The existing grid technology was built for the world of fossil fuels which generate dispatchable power that can be adjusted when demand exceeds baseload levels and reduced when demand drops. The grid was not designed to integrate the intermittent power supply generated by wind and solar projects and the system fluctuations that they cause.

Alongside developing advanced grid control systems, one of the strategies the industry is leveraging to overcome this challenge is direct connection to the transmission network, rather than to a local distribution network. By way of example, the Larks Green 49.9 MW solar project near Bristol recently became the first operational co-located solar and BESS project to connect directly to National Grid’s transmission network. This marks a significant milestone in the advancement of grid technology in the UK. Co-locating solar projects with a battery energy storage system also balances the intermittency of the energy produced by accumulating surplus energy during periods of peak power generation and then releasing this into the grid when demand is high.

Utility-scale battery storage assets are becoming an increasingly important feature of the renewable energy market, both in the UK and aboard, as they serve as an effective support function for the grid. Whilst a major overhaul of existing grid infrastructure will likely be necessary in the near future in order to deal with the proliferation of renewable generation in the electricity mix, battery storage offers stability to the system in the immediate short term.

Transmission constraints

A further challenge is imposed by transmission constraints. The existing infrastructure was designed to cater for the transmission of electricity from far fewer, larger power plants with grid forming capability and is struggling to keep pace with the proliferation of dispersed, intermittent renewables projects, many of which do not provide grid forming capability and all of which require connection. Existing grid infrastructure is concentrated around cities and industrial centers, reflecting a concentrated electricity demand. Conversely, due to space requirements and the need to optimize conditions for harnessing natural resources, renewable projects are typically located in greenbelt areas which are often remote to the existing grid infrastructure.

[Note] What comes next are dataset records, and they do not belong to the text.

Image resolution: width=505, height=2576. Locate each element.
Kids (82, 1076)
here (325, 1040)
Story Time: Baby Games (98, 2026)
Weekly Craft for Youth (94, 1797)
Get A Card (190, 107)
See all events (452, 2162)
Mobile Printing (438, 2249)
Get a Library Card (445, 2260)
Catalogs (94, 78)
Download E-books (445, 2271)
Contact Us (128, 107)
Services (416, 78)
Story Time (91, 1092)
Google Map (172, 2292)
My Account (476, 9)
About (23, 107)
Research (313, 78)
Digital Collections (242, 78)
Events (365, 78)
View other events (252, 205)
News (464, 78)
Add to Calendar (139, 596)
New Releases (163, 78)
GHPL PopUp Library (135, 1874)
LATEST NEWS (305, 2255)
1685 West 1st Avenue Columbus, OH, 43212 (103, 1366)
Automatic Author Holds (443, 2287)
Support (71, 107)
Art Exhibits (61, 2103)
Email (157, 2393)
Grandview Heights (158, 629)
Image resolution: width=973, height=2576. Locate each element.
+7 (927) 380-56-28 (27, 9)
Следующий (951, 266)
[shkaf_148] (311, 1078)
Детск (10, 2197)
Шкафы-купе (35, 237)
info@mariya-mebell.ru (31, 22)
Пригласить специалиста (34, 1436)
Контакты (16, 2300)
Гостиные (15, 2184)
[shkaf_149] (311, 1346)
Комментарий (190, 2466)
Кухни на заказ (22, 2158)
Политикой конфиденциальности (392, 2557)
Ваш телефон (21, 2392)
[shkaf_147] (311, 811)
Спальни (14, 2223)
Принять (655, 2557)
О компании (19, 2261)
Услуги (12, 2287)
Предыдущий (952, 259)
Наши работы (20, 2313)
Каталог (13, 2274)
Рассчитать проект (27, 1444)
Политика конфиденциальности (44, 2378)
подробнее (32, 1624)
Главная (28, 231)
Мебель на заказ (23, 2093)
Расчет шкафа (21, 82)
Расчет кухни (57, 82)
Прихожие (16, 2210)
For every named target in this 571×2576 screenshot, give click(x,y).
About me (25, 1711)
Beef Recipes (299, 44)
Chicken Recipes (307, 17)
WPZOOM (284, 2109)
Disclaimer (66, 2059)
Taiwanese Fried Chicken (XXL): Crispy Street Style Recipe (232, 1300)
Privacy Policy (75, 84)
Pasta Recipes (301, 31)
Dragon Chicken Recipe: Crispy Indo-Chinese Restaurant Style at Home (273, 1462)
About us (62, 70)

As a result, the transmission lines required to connect renewable projects to load centers need to span long distances and cross varied terrain as well as comply with various environmental and regulatory requirements. Navigating these regulatory, technical, and environmental hurdles can cause significant delays to renewable projects.

Bottlenecks

Aging grid infrastructure is also creating substantial bottlenecks for renewable projects. While this is a global phenomenon, with wait times in the US estimated at around five years, the UK has the longest queue to connect to the electricity grid of any country in Europe. According to research by Bloomberg New Energy Finance, there are about 100 GW worth of electricity projects in the UK waiting for connection, with predictions of decade-long wait times.

Currently, renewable energy developers are shouldering much of the cost of the transmission works and grid upgrades required for their projects to connect to the grid.

Investment, both public and private, will therefore be key to addressing these challenges. National Grid’s ‘Pathway to 2030’ which aims to deliver £54bn worth of investment to facilitate the connection of approximately 23 GW of offshore wind by 2030, is a step in the right direction, however, some argue that this does not go far enough when considering that the Government aims to achieve a decarbonized electricity system by 2035.

Conclusion

Until grid infrastructure is significantly developed, interconnection queues reduced and capacity increased, it is vital for parties to renewable projects to carefully cater to the risk of grid-related delays, as well as increased costs, in their contracts. Investment in building out grid infrastructure is critical and has become an industry focus around the world, increasingly with government sponsorship. For proponents of projects, contractual provisions should outline both respective responsibilities and liabilities, as well as including realistic timelines (as well as expectations) acknowledging potential grid capacity issues. Contractual foresight can assist in mitigating disputes, protecting parties’ interests and, ultimately, ensuring the successful commissioning of a project.